Kapitel einer wechselvollen Geschichte aufgeblättert
NAUMBURG. - "Diese Ausbildungschance für Zeitsoldaten ist einmalig in der Welt", so Kissel. Mit Hilfe des Berufsförderungsdienstes (BFD) der Bundeswehr können sich diese zwei Jahre vor Ablauf oder drei Jahre nach der Dienstzeit auf dem zweiten Bildungsweg für den anschließenden Beruf vorbereiten. Grundlegendes Ziel ist die Fachhochschulreife. Neben den allgemeinen Schulfächern stehen indes je nach Profil - die drei Bereiche Wirtschaft, Technik und Sozialpädagogik werden angeboten - weitere Kurse auf dem Stundenplan mit seinen insgesamt 36 Lerneinheiten, die meist im Blockunterricht stattfinden. "Es geht auch darum, wieder das Lernen zu lernen. Viele Kenntnisse sind verschüttet", sagt der 57-Jährige, der selbst Wirtschaft, Geschichte und Soziologie unterrichtet. Dabei sei der Druck auf die Soldaten enorm - auf der Suche nach einer neuen Perspektive und vor einem erfolgreichen Start auf dem regulären Arbeitsmarkt, dem erhofften sozialen Aufstieg.
Dabei kann der Abschluss, der bundesweit anerkannt wird, Ansporn für eine weiterführende Ausbildung sein, wie Kissel betont: "Viele beginnen nachfolgend ein Bachelorstudium." Besonders begehrt sei derzeit der Bereich Sozialpädagogik, auch wenn alle drei Profile auf Wunsch der Lehrgangsteilnehmer ausgewogen genutzt werden. "Männliche Erzieher - das ist eine Marktlücke", betont der Schuldirektor. Pro Halbjahr nehmen rund 300 Soldaten die Ausbildung auf. Sie stammen aus den drei Bundesländern Sachsen-Anhalt, Sachsen, Thüringen und dem Raum Hochfranken und werden von 16 fest angestellten Lehrern sowie zwölf Honorardozenten unterrichtet. "Sie sind engagiert, in der Erwachsenenbildung kompetent und geben auch ein Stück Lebenshilfe", bemerkt Kissel.

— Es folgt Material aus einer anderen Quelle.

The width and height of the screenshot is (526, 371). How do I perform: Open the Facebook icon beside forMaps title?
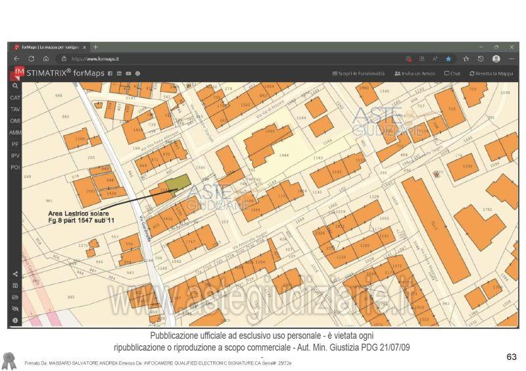pos(110,74)
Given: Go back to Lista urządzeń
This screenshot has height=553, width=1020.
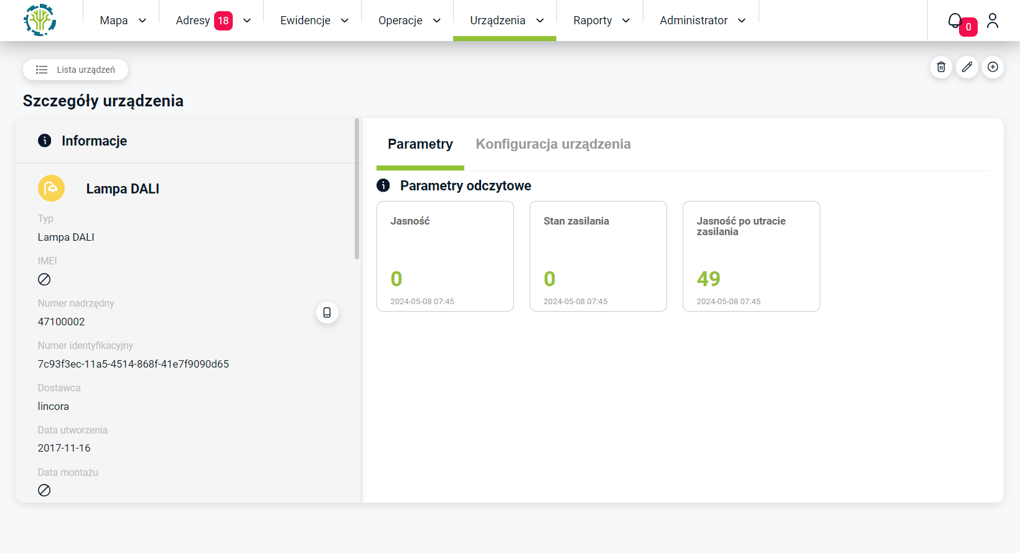Looking at the screenshot, I should tap(76, 70).
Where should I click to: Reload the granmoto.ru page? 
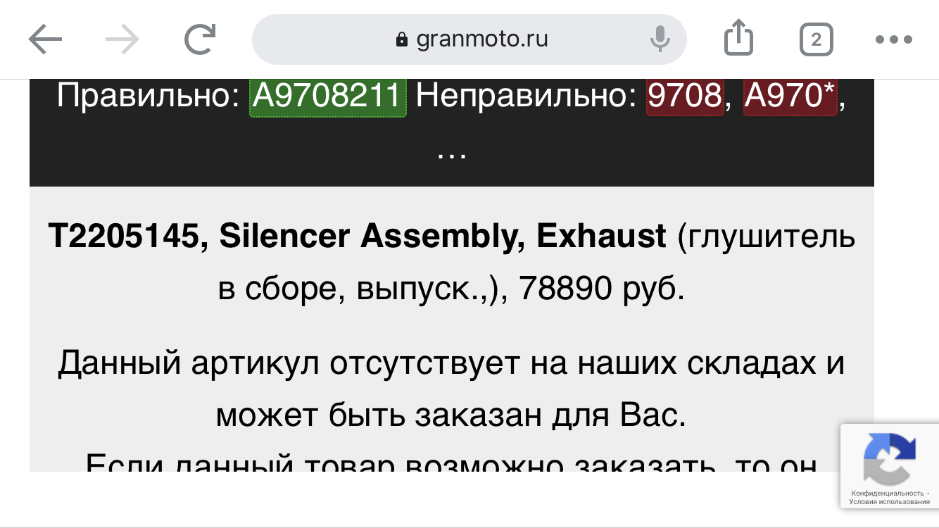click(199, 39)
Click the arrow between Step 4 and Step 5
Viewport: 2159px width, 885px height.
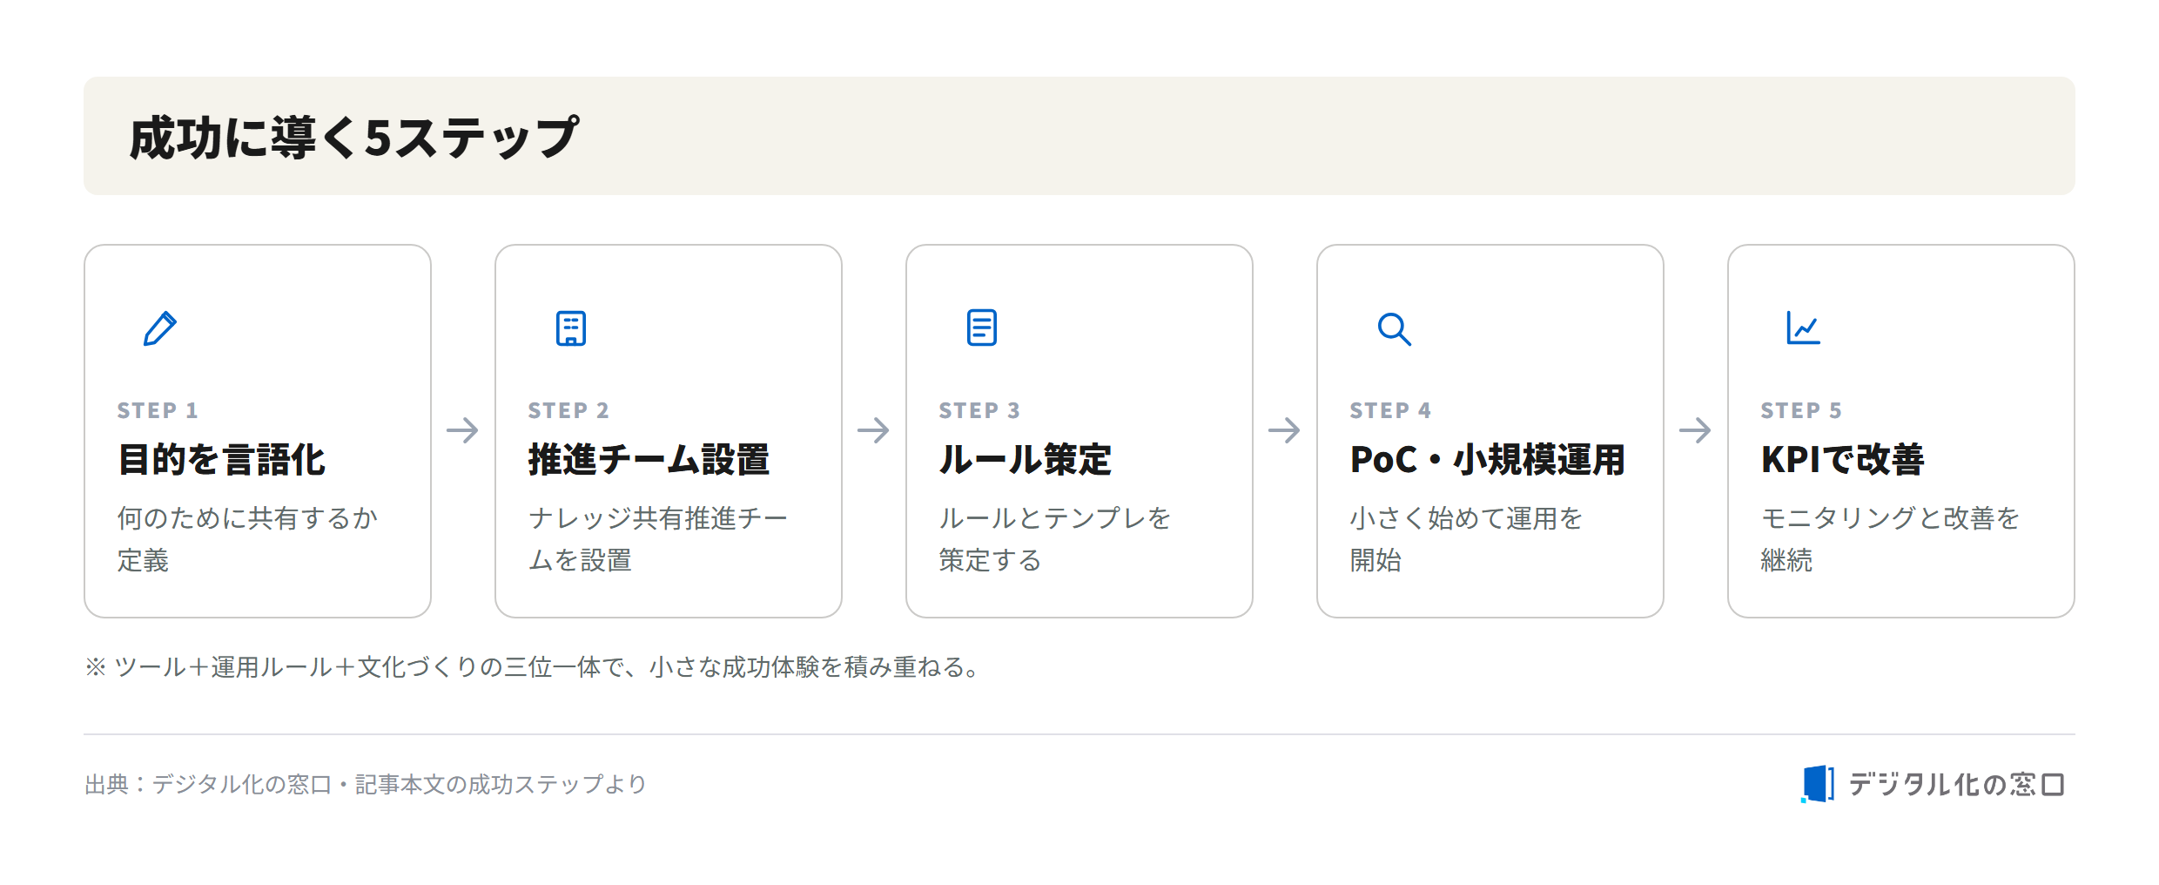tap(1695, 430)
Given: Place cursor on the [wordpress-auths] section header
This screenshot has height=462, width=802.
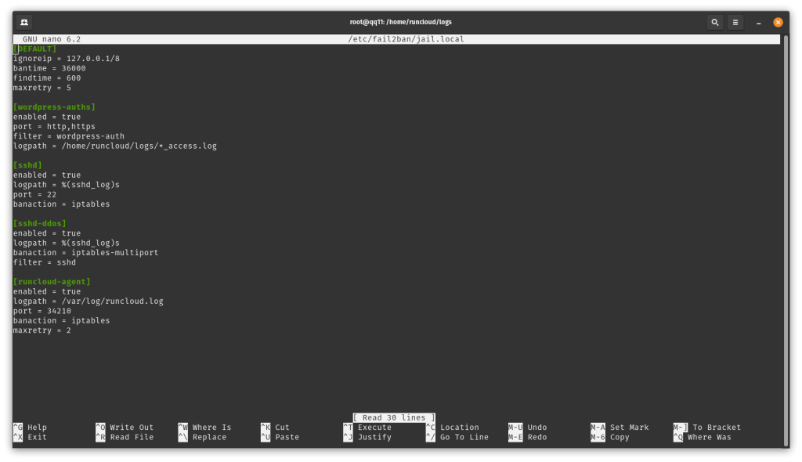Looking at the screenshot, I should coord(54,107).
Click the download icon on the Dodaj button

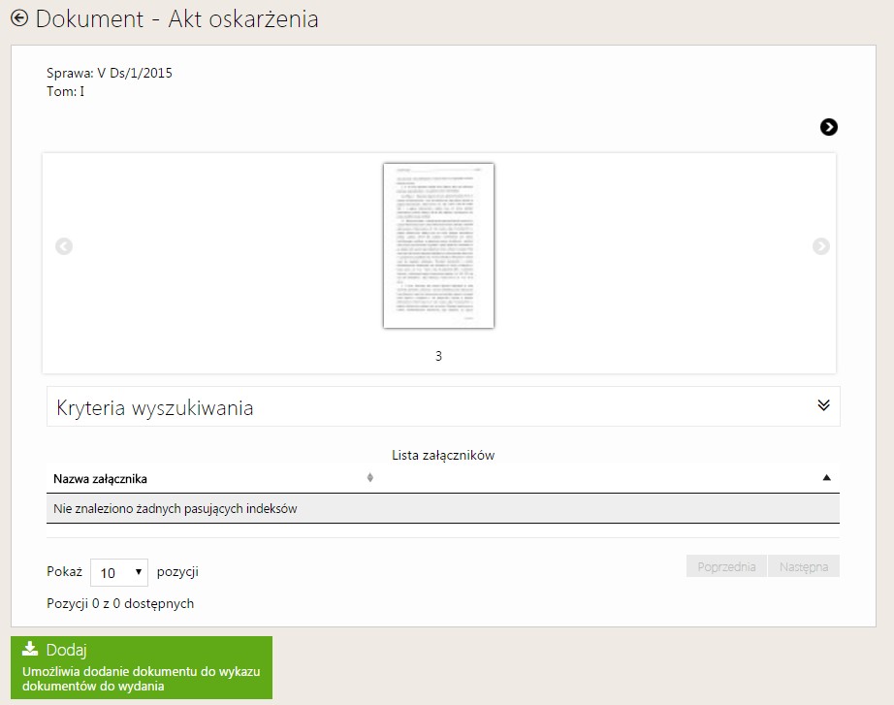coord(30,650)
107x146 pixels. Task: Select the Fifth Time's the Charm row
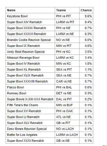(49, 105)
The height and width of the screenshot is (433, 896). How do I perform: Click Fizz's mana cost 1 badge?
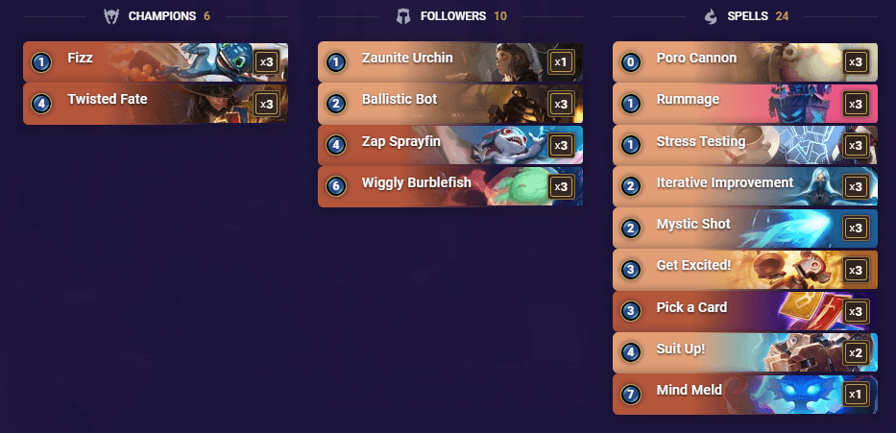pyautogui.click(x=41, y=62)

Dessen Stellvertreterin, Monika Müller, Lehrerin für Deutsch, Pädagogik und Soziologie, zollt indes auch der "Schülerschaft" ihren Respekt: "Sie sind ehrgeizig und motiviert." Neben Unterricht nach Stundenplan gibt es weitere Hilfe. Schon zu Beginn können sich die Soldaten bei Informationstagen von der Fortbildung ein Bild machen, gibt es zudem Vorkurse, Förderunterricht und Bewerbungstraining. In all dieser Zeit werden sie sowohl von BWD-Mitarbeiterin Yvonne Rühlemann als auch dem Kasernenkommandanten Hauptmann Volker Grimm betreut. Der gewünschte Übergang in das zivile Leben wird indes bereits in den einzelnen Klassenräumen deutlich - hier werden keine Uniformen getragen. Während ein Teil der Lehrgangsteilnehmer das Internat auf dem Gelände in der Kösener Straße nutzt, wohnt der andere in der Stadt. Laut Schuldirektor erbringen die Fachschüler eine nicht unwesentliche Kaufkraft. Jährlich eine Million Euro stehen hier als Wirtschaftskraft zu Buche.
Reinhard Kissel ist im Übrigen ebenfalls ein Zeitzeuge. Er hat seit 1994 nahezu die gesamte bisherige Historie der Fachschule miterlebt. "Wir haben damals klein angefangen. Zu Beginn konnten sich ehemalige NVA-Soldaten zu geprüften Betriebswirten weiterbilden, später gab es Lehrgänge für Grundwehrdienstleistende", blickt er zurück. Und die Geschichte der Kadette spielt auch in seinem Unterricht eine große Rolle, erzählen doch darin manchmal Zeitzeugen von ihren Erlebnissen. "Das ist gelebter Unterricht", sagt er.